Ainda assim, foi interessante mostrar esta minha faceta artística. Não estive preocupado com números, mas em movimentar as redes com um conteúdo que explorasse minha veia de dançarino/performer: atividades artísticas com as quais também me identifico e que venho buscando me profissionalizar (não no sentido de ganhar dinheiro com isso, ainda, mas de aprimorar a qualidade técnica e estética de cada criação).
Se não consegui meus objetivos profissionais enquanto ator, posso afirmar que foi uma experiência válida para meu amadurecimento artístico, intelectual e tecnológico. Artístico porque pude explorar uma forma de expressar minha subjetividade de modo diferente, mais criativo, ousado e autônomo; intelectual porque me levou a buscar uma maneira de racionalizar minha própria obra, minha produção de arte; e tecnológico porque me impulsionou a adentrar no universo barulhento, mas cheio de oportunidades, do TikTok, uma rede social francamente em expansão.

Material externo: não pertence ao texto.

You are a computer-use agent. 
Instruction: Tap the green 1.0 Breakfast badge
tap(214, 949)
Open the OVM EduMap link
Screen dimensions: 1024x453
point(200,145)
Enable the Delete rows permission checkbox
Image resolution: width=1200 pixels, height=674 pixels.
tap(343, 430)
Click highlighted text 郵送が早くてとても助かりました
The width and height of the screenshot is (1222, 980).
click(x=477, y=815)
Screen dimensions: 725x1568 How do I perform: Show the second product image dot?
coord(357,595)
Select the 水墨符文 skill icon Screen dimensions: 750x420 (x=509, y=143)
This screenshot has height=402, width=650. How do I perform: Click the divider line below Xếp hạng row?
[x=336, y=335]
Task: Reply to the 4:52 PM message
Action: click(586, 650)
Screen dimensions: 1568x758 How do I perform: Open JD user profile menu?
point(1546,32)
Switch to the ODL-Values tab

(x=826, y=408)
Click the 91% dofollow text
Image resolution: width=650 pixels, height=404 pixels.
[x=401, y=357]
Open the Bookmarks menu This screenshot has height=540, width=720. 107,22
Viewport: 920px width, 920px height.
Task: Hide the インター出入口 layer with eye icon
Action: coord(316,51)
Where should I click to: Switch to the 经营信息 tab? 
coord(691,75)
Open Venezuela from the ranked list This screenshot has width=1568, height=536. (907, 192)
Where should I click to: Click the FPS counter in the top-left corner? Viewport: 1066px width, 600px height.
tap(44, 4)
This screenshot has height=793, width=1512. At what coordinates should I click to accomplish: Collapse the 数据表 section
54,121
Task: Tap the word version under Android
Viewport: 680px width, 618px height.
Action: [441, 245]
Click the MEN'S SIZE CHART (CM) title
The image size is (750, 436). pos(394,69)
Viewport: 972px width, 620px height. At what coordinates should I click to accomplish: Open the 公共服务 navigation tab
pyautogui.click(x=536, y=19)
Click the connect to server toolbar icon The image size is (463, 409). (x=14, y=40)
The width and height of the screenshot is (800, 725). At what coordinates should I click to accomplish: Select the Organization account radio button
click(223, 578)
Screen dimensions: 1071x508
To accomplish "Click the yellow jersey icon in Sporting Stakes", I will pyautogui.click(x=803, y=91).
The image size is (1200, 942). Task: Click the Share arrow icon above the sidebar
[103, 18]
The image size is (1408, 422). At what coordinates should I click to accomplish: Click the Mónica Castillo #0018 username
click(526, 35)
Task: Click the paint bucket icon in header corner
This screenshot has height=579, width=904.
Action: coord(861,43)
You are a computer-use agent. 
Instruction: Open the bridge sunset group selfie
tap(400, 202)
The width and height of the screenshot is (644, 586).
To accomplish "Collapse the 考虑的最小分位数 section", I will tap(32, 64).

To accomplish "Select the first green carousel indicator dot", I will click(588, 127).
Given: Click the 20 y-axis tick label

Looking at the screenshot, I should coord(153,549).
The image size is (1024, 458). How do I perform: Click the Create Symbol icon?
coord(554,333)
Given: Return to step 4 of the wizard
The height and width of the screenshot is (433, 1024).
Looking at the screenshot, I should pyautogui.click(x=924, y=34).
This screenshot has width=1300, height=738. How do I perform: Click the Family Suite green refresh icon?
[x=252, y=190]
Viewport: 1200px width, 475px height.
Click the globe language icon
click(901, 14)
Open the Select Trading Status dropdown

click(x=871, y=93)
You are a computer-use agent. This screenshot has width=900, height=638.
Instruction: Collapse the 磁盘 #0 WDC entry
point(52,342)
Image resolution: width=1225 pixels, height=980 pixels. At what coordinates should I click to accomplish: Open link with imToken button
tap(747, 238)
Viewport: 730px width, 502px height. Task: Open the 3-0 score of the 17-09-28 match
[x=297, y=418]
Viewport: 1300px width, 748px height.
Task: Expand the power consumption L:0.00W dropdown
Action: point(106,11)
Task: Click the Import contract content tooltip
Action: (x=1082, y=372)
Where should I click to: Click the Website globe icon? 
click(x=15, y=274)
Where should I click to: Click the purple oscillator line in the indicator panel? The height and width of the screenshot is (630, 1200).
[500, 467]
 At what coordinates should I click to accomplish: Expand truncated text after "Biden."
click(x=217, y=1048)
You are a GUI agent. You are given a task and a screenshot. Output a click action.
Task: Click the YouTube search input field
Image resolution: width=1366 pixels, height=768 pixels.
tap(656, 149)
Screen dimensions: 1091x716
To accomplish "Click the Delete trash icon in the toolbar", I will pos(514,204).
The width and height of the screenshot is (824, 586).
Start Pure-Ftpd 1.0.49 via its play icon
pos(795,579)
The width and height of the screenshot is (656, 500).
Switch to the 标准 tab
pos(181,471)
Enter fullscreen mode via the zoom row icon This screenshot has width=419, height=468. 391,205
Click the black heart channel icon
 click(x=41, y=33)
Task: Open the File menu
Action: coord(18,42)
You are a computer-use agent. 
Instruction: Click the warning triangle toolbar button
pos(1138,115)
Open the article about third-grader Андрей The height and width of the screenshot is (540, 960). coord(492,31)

Para dançarinos, performers, artistas visuais, mergulhar neste espaço é ampliar sua conexão, ter maior alcance gratuito (orgânico) e se permitir dialogar com plateias mais jovens; é arriscar-se nesse público que, embora possa não ser a audiência mais convencional de seu fazer artístico, pode surpreender. Às vezes, um conteúdo que foge das expectativas de uma determinada rede social pode trazer resultados bastante positivos, mas é preciso ter paciência, abertura e uma dose generosa de flexibilidade para compreender a dinâmica de funcionamento desse espaço democrático.
O artista precisa se arriscar com frequência, se jogar no desconhecido, em busca de novos conhecidos, novas formas e expressões.
Eu evoluí bastante, mas ainda tenho muitos novos capítulos à frente nessa jornada pelos caminhos ondulados das artes.